Polyaxon allows users to achieve up to 10x speedups in data preprocessing and train models at scale using Rapids.

Note: Users should also look at CuPy which is a NumPy-compatible array library accelerated by CUDA.

Requirements

To use Polyaxon and RAPIDS to accelerate model training, there are a few requirements:

  • Check the OS and CUDA version requirements.
  • Use NVIDIA P100 or later generation GPUs.

Docker images

Polyaxon schedules containerized workload, which makes creating compatible docker images with Rapids very simple.

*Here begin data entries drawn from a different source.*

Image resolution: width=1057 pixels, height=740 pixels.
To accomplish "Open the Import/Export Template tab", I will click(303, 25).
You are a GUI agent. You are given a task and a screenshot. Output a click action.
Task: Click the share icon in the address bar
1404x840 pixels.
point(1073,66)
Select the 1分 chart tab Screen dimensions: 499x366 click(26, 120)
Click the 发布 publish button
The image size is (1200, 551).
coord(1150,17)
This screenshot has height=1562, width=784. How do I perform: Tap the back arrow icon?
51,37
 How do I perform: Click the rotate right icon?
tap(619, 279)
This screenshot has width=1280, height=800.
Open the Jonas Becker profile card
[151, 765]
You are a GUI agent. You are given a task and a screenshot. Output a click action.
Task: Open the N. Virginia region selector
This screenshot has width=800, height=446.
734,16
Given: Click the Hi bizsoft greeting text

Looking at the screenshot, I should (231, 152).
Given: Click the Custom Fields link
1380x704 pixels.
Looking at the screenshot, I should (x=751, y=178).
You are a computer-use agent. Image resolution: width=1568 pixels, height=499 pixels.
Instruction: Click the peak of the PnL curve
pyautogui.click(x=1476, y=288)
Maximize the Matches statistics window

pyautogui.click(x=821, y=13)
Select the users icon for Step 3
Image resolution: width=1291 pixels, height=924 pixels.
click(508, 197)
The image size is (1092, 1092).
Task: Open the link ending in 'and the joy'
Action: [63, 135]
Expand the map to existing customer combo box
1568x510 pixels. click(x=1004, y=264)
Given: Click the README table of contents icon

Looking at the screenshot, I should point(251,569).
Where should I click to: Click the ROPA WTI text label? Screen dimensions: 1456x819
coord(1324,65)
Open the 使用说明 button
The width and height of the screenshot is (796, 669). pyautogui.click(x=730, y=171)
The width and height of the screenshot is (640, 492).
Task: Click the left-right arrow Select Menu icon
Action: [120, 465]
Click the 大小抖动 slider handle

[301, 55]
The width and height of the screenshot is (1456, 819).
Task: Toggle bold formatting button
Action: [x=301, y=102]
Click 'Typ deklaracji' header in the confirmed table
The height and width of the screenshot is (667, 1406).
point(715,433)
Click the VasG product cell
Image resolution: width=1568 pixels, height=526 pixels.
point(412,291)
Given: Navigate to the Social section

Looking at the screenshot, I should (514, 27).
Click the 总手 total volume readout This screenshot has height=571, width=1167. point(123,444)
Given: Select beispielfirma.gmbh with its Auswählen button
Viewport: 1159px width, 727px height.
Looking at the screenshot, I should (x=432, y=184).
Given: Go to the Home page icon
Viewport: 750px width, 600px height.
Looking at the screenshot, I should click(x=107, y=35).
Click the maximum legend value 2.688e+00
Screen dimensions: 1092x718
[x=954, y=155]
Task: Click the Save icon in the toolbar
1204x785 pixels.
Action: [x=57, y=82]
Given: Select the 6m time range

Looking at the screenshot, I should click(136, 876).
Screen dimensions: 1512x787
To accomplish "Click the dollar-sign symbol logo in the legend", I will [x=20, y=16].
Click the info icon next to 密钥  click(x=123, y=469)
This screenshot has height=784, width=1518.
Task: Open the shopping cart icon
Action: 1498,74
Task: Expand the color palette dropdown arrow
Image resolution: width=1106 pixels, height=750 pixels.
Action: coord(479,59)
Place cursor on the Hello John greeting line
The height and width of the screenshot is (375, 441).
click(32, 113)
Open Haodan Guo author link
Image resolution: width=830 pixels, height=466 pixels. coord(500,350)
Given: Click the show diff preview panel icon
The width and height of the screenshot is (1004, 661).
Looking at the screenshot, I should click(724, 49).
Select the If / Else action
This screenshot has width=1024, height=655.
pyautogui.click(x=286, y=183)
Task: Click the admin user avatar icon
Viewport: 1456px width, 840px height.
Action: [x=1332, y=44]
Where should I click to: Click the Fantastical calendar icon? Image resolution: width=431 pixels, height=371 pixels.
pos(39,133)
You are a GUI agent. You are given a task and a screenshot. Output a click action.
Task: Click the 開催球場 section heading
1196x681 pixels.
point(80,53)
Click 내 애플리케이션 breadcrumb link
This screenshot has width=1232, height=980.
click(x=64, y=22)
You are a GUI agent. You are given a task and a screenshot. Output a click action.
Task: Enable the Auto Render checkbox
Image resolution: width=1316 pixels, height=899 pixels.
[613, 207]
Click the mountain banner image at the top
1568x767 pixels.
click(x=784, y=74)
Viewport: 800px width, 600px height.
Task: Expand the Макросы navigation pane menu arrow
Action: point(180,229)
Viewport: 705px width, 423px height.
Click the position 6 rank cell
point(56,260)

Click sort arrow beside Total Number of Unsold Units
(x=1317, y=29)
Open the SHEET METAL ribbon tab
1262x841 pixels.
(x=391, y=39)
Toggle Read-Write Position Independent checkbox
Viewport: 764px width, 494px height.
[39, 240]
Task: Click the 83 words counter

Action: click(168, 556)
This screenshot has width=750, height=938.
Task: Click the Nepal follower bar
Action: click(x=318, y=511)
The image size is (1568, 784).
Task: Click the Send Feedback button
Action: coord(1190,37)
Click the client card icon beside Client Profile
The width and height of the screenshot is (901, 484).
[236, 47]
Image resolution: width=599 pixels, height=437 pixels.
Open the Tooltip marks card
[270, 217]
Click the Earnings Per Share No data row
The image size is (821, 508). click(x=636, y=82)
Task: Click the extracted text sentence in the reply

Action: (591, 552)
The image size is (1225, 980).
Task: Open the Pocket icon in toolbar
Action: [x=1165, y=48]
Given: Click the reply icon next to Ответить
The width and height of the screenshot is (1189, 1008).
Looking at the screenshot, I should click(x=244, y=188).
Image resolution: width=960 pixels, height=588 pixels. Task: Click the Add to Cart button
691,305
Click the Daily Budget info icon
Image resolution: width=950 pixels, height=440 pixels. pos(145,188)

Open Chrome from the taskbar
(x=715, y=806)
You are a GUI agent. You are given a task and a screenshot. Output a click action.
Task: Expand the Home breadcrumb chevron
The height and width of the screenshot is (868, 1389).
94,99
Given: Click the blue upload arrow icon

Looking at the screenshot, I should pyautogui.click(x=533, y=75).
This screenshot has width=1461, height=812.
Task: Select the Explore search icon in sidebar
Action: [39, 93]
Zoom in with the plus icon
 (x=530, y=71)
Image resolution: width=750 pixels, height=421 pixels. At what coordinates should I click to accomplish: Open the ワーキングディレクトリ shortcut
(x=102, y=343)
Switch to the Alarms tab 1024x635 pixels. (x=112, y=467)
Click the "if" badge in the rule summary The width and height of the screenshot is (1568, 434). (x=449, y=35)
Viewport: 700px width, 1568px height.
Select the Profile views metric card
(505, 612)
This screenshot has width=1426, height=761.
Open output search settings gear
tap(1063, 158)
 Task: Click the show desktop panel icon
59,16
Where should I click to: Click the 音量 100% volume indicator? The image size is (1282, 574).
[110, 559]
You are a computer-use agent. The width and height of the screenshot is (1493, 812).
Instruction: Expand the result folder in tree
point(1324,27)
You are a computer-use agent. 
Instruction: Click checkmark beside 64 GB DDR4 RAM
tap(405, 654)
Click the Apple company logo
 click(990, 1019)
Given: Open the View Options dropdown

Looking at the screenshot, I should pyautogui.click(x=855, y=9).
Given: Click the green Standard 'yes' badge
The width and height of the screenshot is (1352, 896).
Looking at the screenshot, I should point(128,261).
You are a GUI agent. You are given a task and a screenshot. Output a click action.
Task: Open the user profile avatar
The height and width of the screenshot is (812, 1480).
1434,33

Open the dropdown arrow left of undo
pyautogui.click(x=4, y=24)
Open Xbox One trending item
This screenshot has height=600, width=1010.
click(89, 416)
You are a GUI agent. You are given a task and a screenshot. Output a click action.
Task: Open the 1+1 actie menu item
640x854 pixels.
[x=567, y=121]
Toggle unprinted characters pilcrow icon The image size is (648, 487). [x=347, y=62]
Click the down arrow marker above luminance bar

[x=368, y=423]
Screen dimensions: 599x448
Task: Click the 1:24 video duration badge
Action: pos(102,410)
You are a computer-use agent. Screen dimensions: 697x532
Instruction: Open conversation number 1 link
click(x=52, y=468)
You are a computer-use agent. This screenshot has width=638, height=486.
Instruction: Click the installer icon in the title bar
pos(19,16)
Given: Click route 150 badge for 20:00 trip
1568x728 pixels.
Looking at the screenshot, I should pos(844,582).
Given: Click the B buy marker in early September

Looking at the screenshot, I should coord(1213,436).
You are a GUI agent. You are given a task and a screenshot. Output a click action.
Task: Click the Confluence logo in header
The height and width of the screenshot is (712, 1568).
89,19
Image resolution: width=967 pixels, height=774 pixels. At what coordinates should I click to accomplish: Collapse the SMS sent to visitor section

Specifying requirements via conda

name: Rapids
channels:
- rapidsai
- nvidia
- conda-forge
dependencies:
- rapids=0.X

Or conda command:

conda create -n rapids-0.19 -c rapidsai -c nvidia -c conda-forge \
    rapids-blazing=0.19 python=3.7 cudatoolkit=10.2

Using Rapids base docker image

image: rapidsai/rapidsai:0.19-cuda10.2-runtime-ubuntu18.04-py3.7

...

After building and pushing your custom images to a Docker registry, you can run jobs, experiments, or notebooks with the Rapids suite of libraries.

Using Rapids

  • For data manipulation, users can leverage the cuDF which is a drop-in replacement for pandas for manipulating Dataframe.
  • For feature engineering, NVTabular, which sits atop RAPIDS, offers high-level abstractions for feature engineering and building recommenders.
  • For ML algorithms, Rapids offers cuML a GPU-accelerated version of sklearn’s algorithms.

By using the Rapids libraries, Polyaxon’s users can easily scale their data processing and model development with very few changes to their code.